Key additions: Brandon Roy (FA), Andrei Kirilenko (FA), Chase Budinger (trade), Alexey Shved (FA), Greg Stiemsma (FA), Dante Cunningham (trade), Robbie Hummel (draft)
Key subtractions: Wesley Johnson, Darko Milicic, Martell Webster, Wayne Ellington, Brad Miller
The Timberwolves had the right idea in pursuing Blazers free agent Nic Batum. He would be a nice fit at small forward. The $46.5 million price tag is a lot, but Rule 1 of Restricted Free Agency 101 says you have to dramatically overpay to convince a home team not to match. The Wolves didn't overpay enough, and the Blazers, as expected, quickly matched the offer.
Roy is an interesting pickup; no one knows if his knees will hold up enough to make him worth the $10 million the Wolves are paying. If he's healthy enough to be a contributor, this was a good move.
Kirilenko is less risky. He played well in Russia and looks like he still has something left in the tank. The Wolves look like they overpaid to get him, but that seems to be GM David Kahn's specialty. How he fits onto a team that primarily needs shooting remains a question mark, but most GMs think his veteran presence will help.
After Roy and Kirilenko, the Wolves don't have much to show for their offseason other than adding Budinger and Shved -- two shooters who don't bring a lot more to the table.
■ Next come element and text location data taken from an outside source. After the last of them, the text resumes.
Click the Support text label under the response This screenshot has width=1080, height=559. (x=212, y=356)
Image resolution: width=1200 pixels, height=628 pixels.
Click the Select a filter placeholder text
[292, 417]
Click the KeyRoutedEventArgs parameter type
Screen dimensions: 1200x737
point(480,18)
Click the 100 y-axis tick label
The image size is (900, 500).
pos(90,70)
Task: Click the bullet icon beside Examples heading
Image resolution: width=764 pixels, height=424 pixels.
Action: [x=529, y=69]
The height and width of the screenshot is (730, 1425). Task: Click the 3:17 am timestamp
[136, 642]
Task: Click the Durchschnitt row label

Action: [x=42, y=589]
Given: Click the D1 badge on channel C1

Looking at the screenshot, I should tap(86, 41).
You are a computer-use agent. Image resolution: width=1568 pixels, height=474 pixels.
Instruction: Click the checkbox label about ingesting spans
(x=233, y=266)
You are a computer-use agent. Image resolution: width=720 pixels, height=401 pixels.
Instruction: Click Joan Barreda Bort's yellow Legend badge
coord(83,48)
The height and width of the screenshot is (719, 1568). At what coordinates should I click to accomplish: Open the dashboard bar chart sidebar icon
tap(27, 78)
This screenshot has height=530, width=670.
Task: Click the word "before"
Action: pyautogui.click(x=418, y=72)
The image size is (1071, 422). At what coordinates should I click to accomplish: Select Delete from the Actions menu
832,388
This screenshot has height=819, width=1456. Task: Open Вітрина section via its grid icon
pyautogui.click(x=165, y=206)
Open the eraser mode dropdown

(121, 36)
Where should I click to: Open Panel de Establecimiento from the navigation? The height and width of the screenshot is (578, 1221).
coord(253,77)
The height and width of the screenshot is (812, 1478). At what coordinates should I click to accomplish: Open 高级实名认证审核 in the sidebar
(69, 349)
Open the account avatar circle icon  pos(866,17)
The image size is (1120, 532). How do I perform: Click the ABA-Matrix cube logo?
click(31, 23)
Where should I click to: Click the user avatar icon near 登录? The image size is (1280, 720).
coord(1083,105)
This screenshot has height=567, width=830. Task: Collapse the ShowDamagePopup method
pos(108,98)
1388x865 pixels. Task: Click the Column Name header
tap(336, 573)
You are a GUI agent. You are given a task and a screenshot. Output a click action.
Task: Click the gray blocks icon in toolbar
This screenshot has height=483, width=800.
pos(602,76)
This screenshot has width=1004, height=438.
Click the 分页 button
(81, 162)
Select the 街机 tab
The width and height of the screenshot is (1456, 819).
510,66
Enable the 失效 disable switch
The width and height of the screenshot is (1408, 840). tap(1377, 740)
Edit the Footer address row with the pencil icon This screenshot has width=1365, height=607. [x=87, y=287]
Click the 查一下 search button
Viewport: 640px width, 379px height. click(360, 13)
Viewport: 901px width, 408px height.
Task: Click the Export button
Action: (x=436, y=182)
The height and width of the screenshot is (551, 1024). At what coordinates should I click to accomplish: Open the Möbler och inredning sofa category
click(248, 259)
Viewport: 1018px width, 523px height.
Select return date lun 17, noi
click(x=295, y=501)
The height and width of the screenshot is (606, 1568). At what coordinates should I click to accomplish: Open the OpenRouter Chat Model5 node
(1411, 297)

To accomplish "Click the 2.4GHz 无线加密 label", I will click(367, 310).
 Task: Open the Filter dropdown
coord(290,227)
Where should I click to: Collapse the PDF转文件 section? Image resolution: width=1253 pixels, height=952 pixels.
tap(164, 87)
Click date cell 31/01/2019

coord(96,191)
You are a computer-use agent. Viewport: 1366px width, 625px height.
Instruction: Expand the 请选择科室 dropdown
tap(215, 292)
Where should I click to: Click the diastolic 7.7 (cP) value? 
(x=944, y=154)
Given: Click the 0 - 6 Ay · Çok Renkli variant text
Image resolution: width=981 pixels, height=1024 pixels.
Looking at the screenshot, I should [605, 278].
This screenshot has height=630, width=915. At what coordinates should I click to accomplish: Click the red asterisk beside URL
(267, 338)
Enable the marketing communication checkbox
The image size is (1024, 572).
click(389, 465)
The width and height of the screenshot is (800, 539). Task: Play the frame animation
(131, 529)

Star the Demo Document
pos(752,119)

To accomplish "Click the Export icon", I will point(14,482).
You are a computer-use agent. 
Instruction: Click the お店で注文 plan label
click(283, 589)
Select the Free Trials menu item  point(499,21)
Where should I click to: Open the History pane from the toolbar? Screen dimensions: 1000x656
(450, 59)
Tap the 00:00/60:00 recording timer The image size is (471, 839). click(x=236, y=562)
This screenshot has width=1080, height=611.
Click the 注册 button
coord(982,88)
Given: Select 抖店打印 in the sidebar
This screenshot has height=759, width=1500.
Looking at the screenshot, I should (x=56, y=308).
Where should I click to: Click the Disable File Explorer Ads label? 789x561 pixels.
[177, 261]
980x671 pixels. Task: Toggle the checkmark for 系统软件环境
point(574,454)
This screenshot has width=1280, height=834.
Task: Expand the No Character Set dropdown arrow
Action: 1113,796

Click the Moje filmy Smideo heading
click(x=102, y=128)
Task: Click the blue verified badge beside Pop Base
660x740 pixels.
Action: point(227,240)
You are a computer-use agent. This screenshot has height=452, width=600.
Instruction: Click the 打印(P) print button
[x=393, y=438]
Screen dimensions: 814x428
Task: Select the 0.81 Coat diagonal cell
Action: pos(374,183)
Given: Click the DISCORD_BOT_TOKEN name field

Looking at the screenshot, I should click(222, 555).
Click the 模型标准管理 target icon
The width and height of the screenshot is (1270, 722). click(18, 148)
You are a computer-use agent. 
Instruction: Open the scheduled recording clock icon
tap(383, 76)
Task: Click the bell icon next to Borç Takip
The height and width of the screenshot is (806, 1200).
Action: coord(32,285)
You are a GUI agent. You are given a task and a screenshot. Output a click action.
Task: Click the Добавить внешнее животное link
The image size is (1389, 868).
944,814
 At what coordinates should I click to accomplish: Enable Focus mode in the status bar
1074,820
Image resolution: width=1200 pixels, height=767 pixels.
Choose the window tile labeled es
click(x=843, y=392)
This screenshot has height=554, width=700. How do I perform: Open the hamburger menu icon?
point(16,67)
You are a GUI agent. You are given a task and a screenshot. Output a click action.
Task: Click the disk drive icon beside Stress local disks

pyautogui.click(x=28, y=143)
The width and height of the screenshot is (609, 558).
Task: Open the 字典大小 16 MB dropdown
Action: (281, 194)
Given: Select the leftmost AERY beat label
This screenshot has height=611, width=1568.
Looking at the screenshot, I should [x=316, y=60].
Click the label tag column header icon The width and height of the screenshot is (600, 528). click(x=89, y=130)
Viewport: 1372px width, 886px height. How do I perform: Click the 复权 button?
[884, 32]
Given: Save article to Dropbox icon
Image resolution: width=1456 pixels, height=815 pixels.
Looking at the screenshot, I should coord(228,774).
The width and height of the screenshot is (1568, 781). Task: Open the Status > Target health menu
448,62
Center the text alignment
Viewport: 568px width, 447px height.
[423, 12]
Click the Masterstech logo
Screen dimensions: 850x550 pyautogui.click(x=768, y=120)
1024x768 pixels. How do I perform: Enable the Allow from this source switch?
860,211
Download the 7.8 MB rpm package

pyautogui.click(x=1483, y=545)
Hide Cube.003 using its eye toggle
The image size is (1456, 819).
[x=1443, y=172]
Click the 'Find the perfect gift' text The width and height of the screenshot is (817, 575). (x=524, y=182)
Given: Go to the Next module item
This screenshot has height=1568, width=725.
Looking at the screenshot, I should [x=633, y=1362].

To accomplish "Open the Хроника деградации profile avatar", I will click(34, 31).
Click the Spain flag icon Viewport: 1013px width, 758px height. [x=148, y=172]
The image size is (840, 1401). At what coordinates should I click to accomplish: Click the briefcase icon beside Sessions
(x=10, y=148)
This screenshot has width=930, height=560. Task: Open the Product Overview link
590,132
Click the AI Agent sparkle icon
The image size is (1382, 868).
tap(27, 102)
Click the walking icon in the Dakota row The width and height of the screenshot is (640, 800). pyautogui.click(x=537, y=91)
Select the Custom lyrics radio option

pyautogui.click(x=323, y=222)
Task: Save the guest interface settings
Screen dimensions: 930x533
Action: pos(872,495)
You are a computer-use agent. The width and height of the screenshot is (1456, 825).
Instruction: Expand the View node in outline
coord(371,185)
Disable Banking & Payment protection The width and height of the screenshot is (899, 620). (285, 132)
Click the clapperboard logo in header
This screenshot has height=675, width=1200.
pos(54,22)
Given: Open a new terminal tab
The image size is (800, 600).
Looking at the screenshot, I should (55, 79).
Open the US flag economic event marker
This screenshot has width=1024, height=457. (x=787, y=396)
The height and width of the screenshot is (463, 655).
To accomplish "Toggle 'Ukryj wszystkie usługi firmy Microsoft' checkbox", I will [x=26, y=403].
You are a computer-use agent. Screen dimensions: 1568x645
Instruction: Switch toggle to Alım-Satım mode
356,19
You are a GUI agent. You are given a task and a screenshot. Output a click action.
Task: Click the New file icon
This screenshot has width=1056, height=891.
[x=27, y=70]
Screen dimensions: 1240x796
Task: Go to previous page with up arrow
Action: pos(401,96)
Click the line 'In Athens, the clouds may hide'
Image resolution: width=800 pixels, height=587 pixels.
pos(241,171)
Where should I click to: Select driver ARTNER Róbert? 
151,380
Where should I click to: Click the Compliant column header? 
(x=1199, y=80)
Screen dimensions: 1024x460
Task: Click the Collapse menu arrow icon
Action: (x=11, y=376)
The waiving of Milicic via the amnesty clause only highlights how silly their offer was to him two years ago. Ditto for the dumping of Webster. The Wolves gave up a mid-first-round pick for him last year. And giving away both Johnson (the No. 4 pick two years ago) and Ellington points out yet again that, with the exception of Rubio, the Wolves have blown through numerous draft picks will little to show for it.
Overall, short of Roy having a miraculous recovery or Kirilenko dialing back the clock five years, the improvements this summer have been incremental. Somewhere, Kevin Love is pouting.